Investors' lack of information about the value and quality of fund assets helped create a wave of panicked withdrawals from money funds after Lehman Brothers went bankrupt in 2008. Regulators say such a panic could recur unless more changes are made, such as ending the fixed $1 per share price policy and moving to floating share prices, like all other mutual funds.
Making the more frequent disclosures could be aiming to show regulators there are hardly any fluctuations away from $1 in practice, so no further rules as needed, said Lance Pan, director of investment research at Capital Advisors Group.
Alternatively, Pan said, some companies might be trying to calm customer fears if regulators force them to adopt the floating NAV after all. "They may want to use this to gauge public response before committing to the floating NAV concept," he said.

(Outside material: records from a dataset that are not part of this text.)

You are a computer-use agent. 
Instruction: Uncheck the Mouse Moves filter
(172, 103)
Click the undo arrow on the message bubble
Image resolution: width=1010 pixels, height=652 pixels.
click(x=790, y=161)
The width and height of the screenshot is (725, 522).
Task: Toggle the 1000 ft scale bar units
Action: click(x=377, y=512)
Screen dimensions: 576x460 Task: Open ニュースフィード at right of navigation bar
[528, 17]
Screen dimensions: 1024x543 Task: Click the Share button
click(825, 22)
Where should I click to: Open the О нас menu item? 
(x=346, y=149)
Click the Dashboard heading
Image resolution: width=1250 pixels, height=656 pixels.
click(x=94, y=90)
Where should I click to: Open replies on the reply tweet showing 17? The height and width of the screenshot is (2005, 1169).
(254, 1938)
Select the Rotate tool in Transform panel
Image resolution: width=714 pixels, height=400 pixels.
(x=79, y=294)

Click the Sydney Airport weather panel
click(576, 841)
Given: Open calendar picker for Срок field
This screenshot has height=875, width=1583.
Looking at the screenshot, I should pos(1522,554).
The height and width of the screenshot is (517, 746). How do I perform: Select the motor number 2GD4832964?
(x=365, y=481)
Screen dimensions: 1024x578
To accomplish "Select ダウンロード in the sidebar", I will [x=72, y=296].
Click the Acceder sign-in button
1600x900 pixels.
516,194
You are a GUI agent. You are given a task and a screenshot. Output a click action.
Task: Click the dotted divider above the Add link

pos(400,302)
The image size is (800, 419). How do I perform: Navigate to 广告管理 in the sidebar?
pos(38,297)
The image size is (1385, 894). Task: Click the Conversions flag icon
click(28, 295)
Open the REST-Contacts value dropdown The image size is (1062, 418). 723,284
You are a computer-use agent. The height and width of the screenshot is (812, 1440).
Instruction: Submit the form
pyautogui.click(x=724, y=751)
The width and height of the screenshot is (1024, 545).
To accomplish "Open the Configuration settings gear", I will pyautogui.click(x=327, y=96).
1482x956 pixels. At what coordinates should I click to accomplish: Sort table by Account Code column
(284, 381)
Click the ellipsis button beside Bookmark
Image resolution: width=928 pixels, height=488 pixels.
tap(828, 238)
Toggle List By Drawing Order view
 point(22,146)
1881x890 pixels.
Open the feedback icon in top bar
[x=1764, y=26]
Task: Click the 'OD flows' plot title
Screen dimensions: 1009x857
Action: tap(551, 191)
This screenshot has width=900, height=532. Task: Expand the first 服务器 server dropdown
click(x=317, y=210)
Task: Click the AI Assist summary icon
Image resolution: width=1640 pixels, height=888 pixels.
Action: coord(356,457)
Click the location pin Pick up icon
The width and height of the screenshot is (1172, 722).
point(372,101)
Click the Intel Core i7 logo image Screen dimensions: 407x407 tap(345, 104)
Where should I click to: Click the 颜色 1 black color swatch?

Fidelity and Federated have been among the companies most vocal in opposing proposed new regulations. Unlike large banks, the two fund firms do not have nearly as much customer money invested in alternatives like certificates of deposit or checking accounts.
Boston-based Fidelity said it will begin the daily disclosures on Jan. 16. Fidelity has about $430 billion in money market fund assets under management.
"Providing more frequent disclosure of these minute changes will help investors better understand how vigilant we are in keeping our money market mutual funds safe," Nancy Prior, Fidelity's President of Money Markets, said in a statement.
Federated will start publishing the prior day's daily market NAV for five of its largest prime money market funds during the week of Jan. 21, spokeswoman Meghan McAndrew said. The company might publish daily data for other funds if clients demand it.
"From a competitive standpoint, we believed it was necessary to provide the information," she said. "In the process we make an already transparent investment product even more transparent."
Asked about whether the company might be laying the groundwork for more regulatory changes, McAndrew said Federated remains "ardently opposed to a floating NAV."